Much of the U.S. and Israeli left have been quick to dismiss the protests as reformist and bourgeois, pointing out that they have deliberately avoided the issues of occupation and apartheid. One thing I do want to point out is that I did not hear those same critiques leveled at the mass mobilizations in Wisconsin and Ohio last spring. Those movements were also not left-wing. They did not have an anti-war, anti-occupation, anti-capitalist agenda. They did not call for funding education by eliminating prisons and the police occupations of Black communities – if they had, the police and prison guards would not have been participating in the demonstrations. They did not have a broad critique of institutionalized racism. That’s not to say there were not leftists, anti-capitalists and anti-racists involved, but they chose to be involved for the same reason that many Israeli leftists are choosing to be involved in a big-tent movement.
In fact, the July 14 Movement seems to me not very different from the Wisconsin revolt, except that 1) it has mobilized a much larger proportion of the country’s population (up to 10%), and 2) it is, at least, taking on core policies of neoliberalism. It is demanding a welfare state and includes demands for the unemployed, as well as for those workers lucky enough to have union jobs.
The other thing that struck me is that there's a peculiar symmetry between this protest - tents springing up all over the country, some huge, some tiny, and the tents that sprang up in every Palestinian village and town in 2004 to support the prisoners' hunger strike. That makes it doubly ironic that the Israeli protesters are not engaging the issue of Palestinian self-determination. But of course, appropriating Palestinian cultural memes is as Israeli as ... falafel.
I won’t bore you with any more of my unfounded opinions. Here are five pieces I found very enlightening, and each of them is on a different site which will provide you with more links to various perspectives.
Israel’s protests Part 1: a tragic wasted chance (Part I) and The revolution inside the Revolution (Part II): “While it’s easy to decry the insistent shunning of “politics” that leads this movement, there’s plenty to find and celebrate if you rummage around. … As and when the central events dwindle, the committed, political and mixed-race protests will become more vulnerable, but those remaining around them will be more politicised and committed. …There is already an anticipation of a crackdown.

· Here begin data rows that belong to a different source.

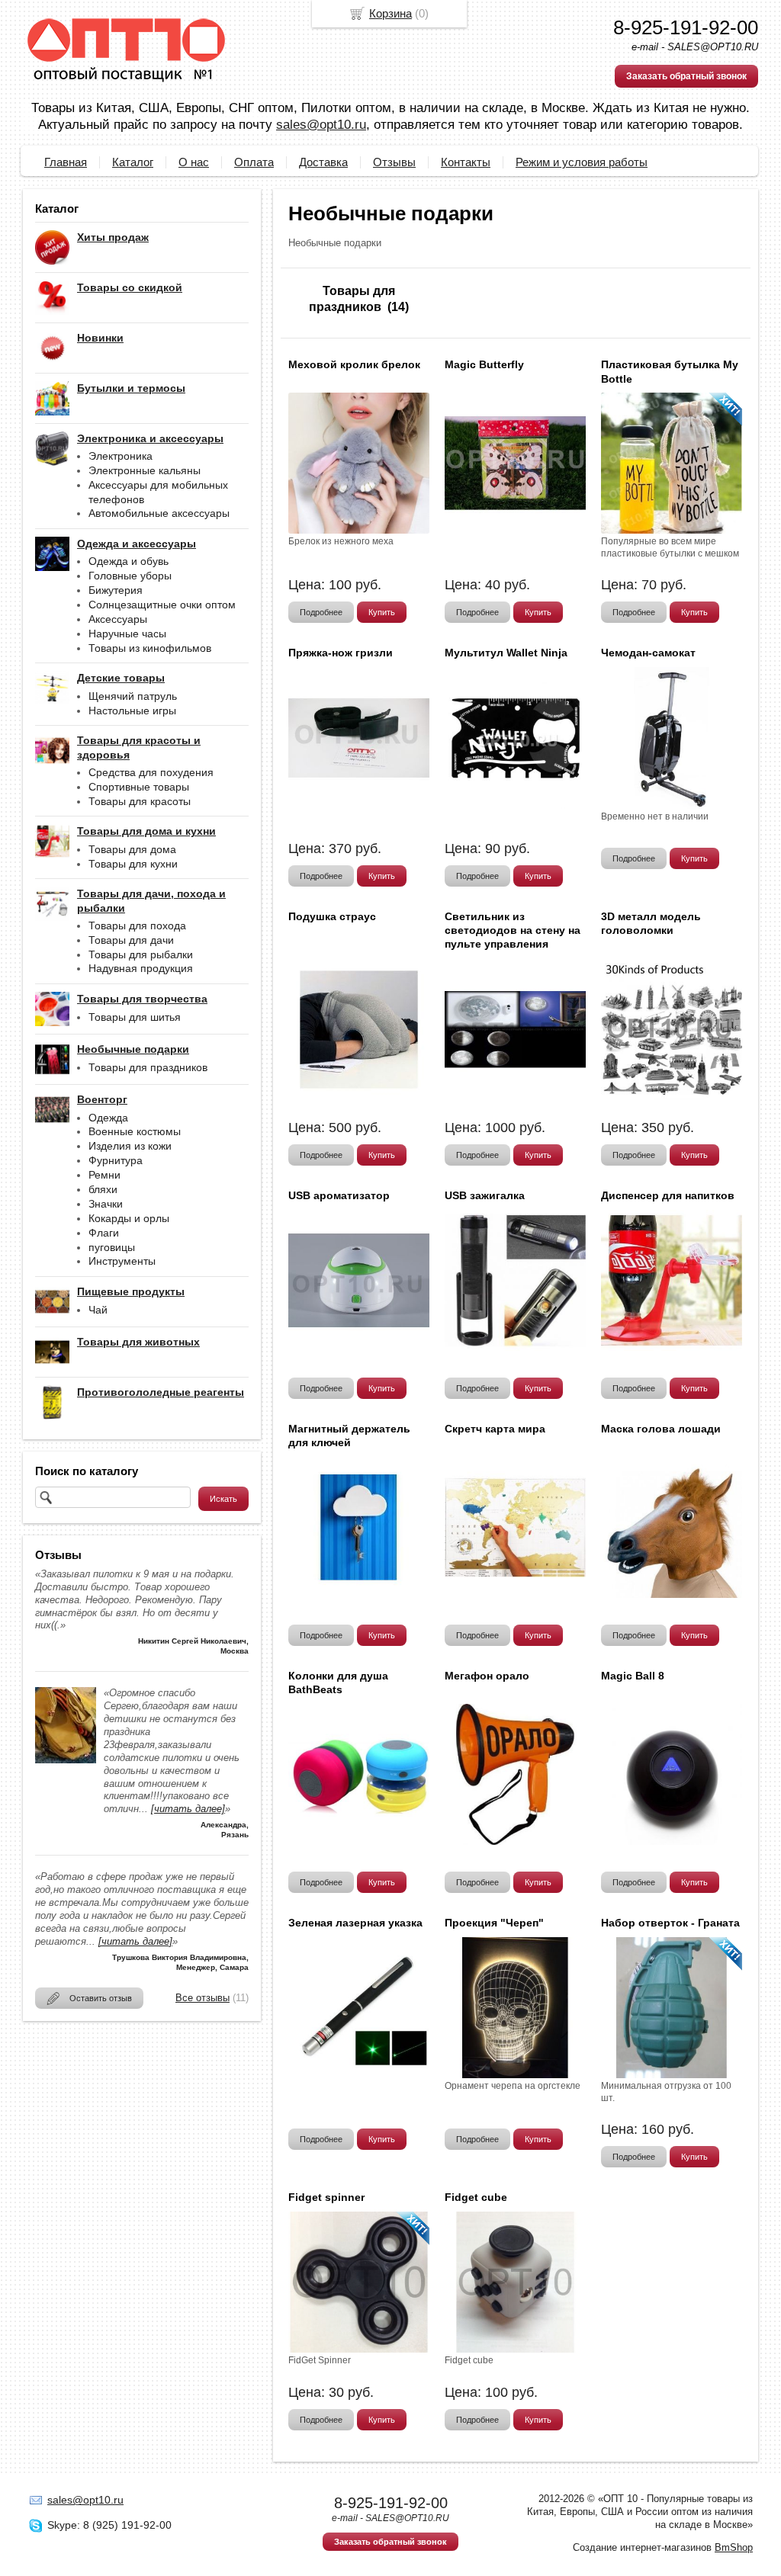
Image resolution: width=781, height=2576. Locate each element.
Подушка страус (332, 916)
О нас (193, 162)
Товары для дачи (131, 940)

The politicians who have spent the past few years lovingly crafting increasingly racist laws to silence and intimidate the Palestinian minority must be itching to stop this blatant demand for their rights.… Many people are on edge, expecting trouble. Police and prison pay has been quickly hiked up by 40%.”
Tent 1948, by Abir Kopty, “If you are Palestinian, it will be difficult to find anything to identify with in Tel Aviv's tents’ city on Rothschild Boulevard, until you reach Tent 1948. My first tour there was a few days ago, when I decided to join Tent 1948. Tent 1948's main message is that social justice should be for all. It brings together Jewish and Palestinian citizens who believe in shared sovereignty in the state of all its citizens….”

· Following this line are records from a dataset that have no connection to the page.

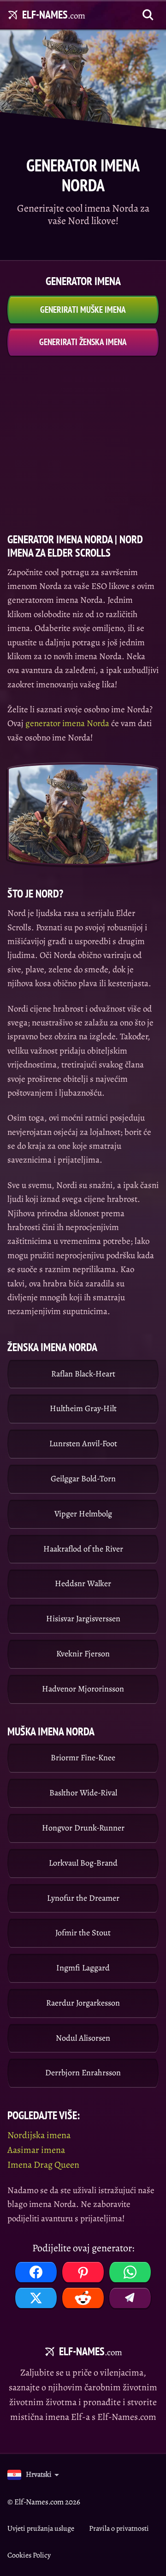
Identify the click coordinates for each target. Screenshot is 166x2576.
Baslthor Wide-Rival (83, 1792)
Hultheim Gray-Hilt (83, 1408)
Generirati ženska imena (83, 341)
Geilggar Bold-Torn (83, 1478)
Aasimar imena (36, 2150)
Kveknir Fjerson (83, 1653)
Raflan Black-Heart (83, 1373)
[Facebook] (36, 2272)
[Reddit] (83, 2298)
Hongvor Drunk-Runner (83, 1827)
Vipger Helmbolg (83, 1513)
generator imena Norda (67, 723)
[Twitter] (36, 2298)
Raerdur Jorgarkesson (83, 2002)
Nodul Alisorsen (83, 2037)
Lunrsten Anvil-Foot (83, 1443)
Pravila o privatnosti (119, 2528)
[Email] (130, 2298)
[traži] (148, 14)
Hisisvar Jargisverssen (83, 1618)
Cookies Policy (29, 2555)
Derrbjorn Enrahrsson (83, 2072)
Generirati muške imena (83, 309)
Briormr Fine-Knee (83, 1757)
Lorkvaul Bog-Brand (83, 1862)
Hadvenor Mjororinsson (83, 1688)
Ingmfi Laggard (83, 1967)
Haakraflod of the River (83, 1548)
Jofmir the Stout (83, 1932)
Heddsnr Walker (83, 1583)
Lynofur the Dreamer (83, 1897)
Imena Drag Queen (43, 2164)
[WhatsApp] (130, 2272)
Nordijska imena (39, 2135)
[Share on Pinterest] (83, 2272)
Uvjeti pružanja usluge (40, 2528)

The Tent Protests in Israel: Can They Break Out of the (Zionist) Box? by Jeff Halper “…This is an uprising worth following. Not an Arab Spring perhaps but a promising Israeli Summer. A process of consciousness-raising has certainly begun amongst mainstream Jewish Israelis who for generations have been locked in "The Box" of conformist thinking.”
The people want a reset. by Amira Hass “As the movement grows, some will continue to think and demand "justice" within the borders of one nation, at the expense of the other nation that lives in this land. Others will understand that this will never be a country of justice and welfare if it is not a state of all its citizens.”
Arab-Israelis should find an ally in the Israeli tent protests, by Asma Agbariyeh-Zahalka “…I think the time for complaints has passed, and there is no point in boasting about our victimhood, about the fact that we are the more oppressed, as if our identity is bound up with our misery. It’s time to come out of the Arab closet. The Israeli protest movement has initiated and represents social and economic change. Arab society must ask, Are we in favor of such change or not? Can this movement which demands social change also open itself up to the Arab population? Does the movement have a rightwing, fascist aura, or is it left-leaning and democratic, able to include social justice for Arabs too?”